FAA Notice of Proposed Rulemaking
Last week. the Federal Aviation Administration (FAA) issued a 36-page notice of proposed rulemaking containing a proposed airworthiness directive (AD) that is designed to return the Boeing 737 MAX safely to the skies. The document is open for public comment for 45 days.
The AD proposes changes in four areas: new MCAS flight-control software, flight manual changes, a new MAX display system, and rerouting wiring for the horizontal stabilizer.
The FAA wants new MCAS flight control software installed to prevent any undesired or inappropriate MCAS activation. MCAS will now have to receive data from two angle of attack sensors. Further, before aircraft can return to service, their angle of attack sensors must be tested in operational readiness flights.
Flight manual changes create new procedures to ensure pilots are aware of any sensor data or systems they might have to deal with in an emergency.
A new display and software package will generate an angle of attack disagree alert to warn pilots if there are problems with either or both angle of attack sensors. The FAA wants to ensure there is no possibility of confusion about sensor data going forward.
Changes to the horizontal stabilizer (the horizontal wing on the tail) trim wiring conform to routing standards implemented since the MAX entered service.

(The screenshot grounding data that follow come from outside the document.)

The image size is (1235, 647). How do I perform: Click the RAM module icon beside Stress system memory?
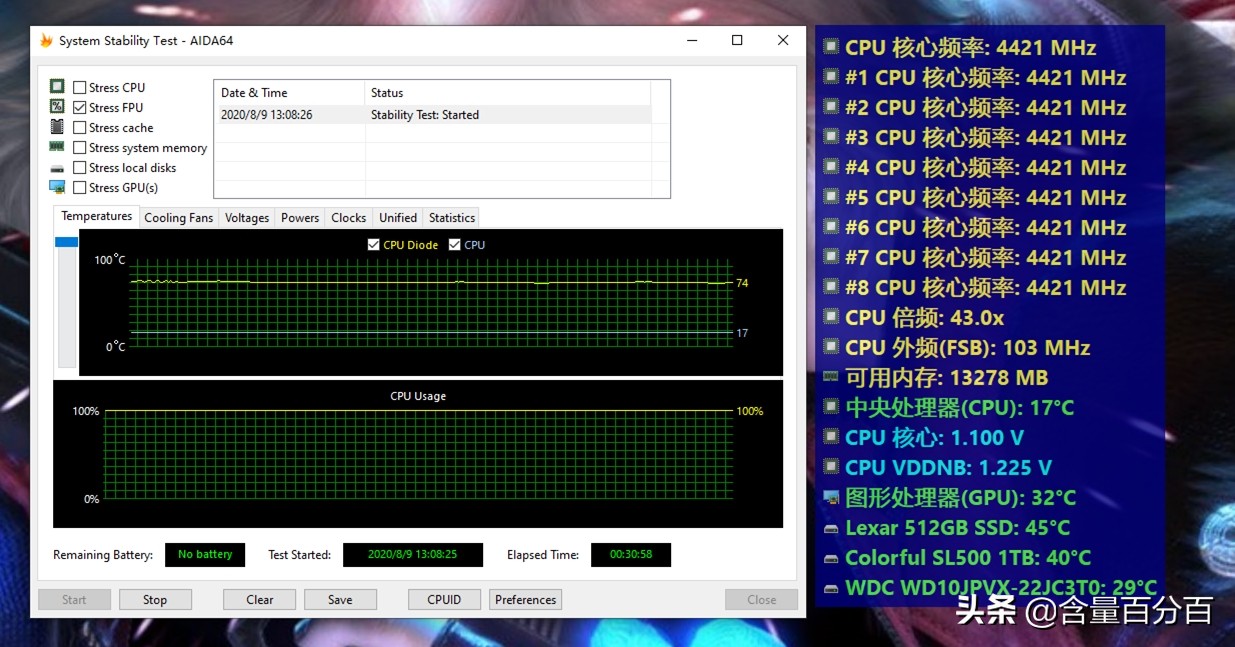pyautogui.click(x=57, y=147)
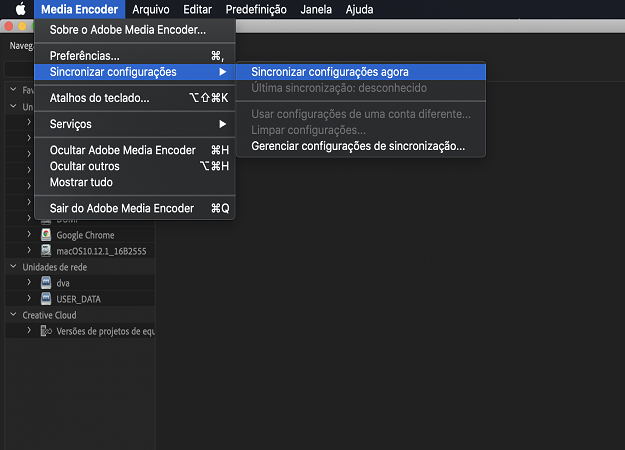Open Preferências from the menu
This screenshot has width=625, height=450.
tap(85, 56)
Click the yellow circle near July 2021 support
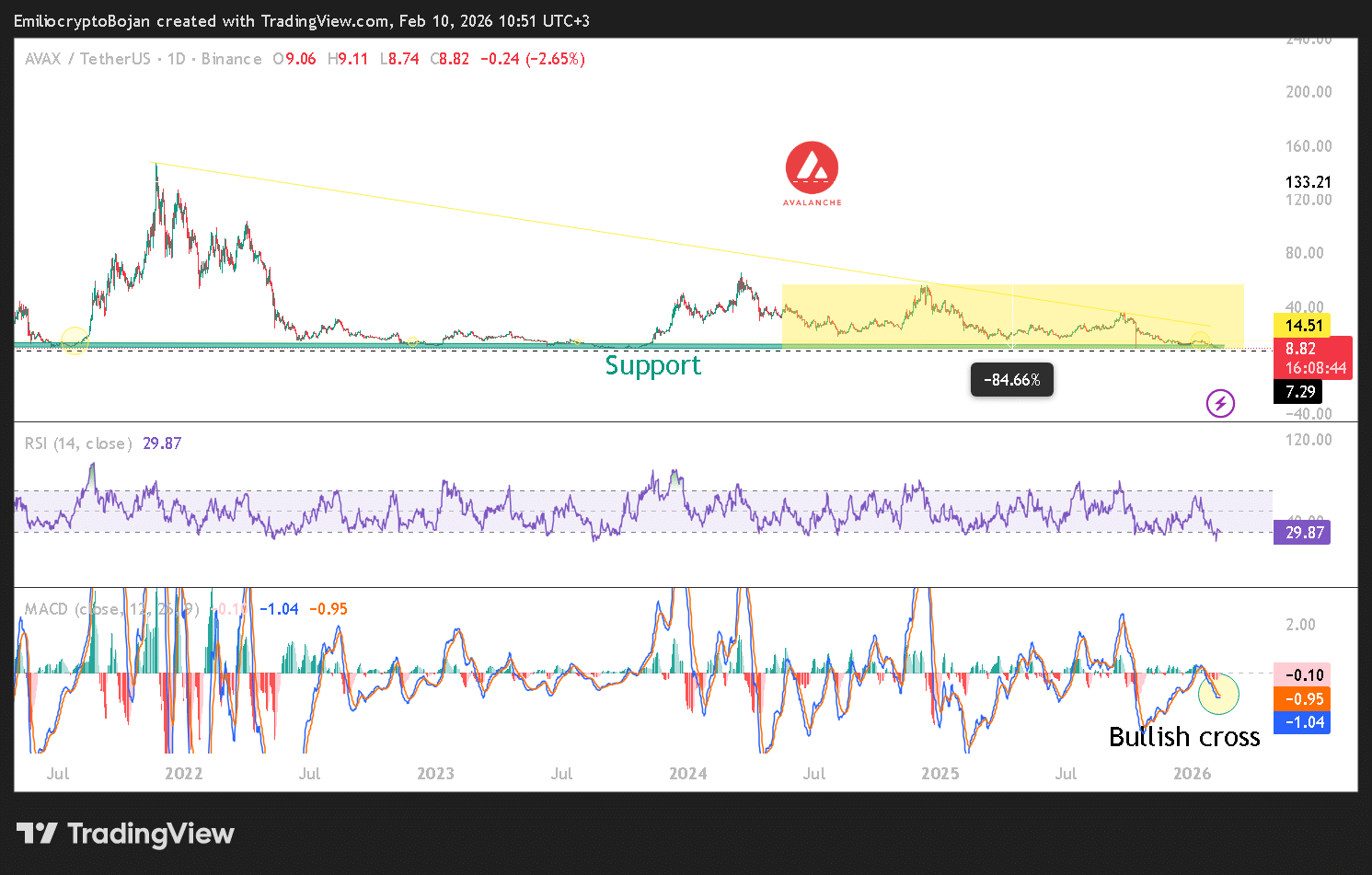Image resolution: width=1372 pixels, height=875 pixels. click(74, 340)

Additional Required Actions
Don’t expect the 737 MAX to be flying before the end of the year. Completion of all these steps would not mean that the 737 MAX can return to commercial service. The FAA has identified seven other major steps that have to be made before this could happen. These include the review and approval of the proposed future training for flight crews by the FAA Flight Standardization Board (FSB) and the Joint Operations Evaluation Board (the latter including representatives of regulators from Brazil, Canada and Europe).
After those steps, the FAA would then have to rescind its grounding order for the aircraft and issue new airworthiness certificates for each and every new 737 MAX assembled during the period that the type was grounded.
I am (or was) a big Boeing fan. The 787 Dreamliner remains my favorite airliner. However, Boeing mismanaged the 737 MAX program from the beginning. Using data from only one angle of attack sensor to activate MCAS and not even mentioning MCAS in the original flight manual were major errors that an airplane manufacturer should never make.
I can only conclude that Boeing was more interested in sales and profits than the safety of the public. That damning conclusion is reinforced by the Boeing’s insistence on keeping the MAX in the air after the first accident.
The FAA is also deserving of criticism for its laissez-faire approach to regulation that gave Boeing a lot of control over the certification process and its failure to ground the MAX before the second accident. The FAA was even the last national aviation body to ground the MAX following that accident. Boeing and the FAA lost a lot of credibility that will be tough to win back.
I’ll probably fly on the 737 MAX once it is recertified, but I may wait a few months to see how things go. What are your thoughts about the 737-MAX? Will you fly on it?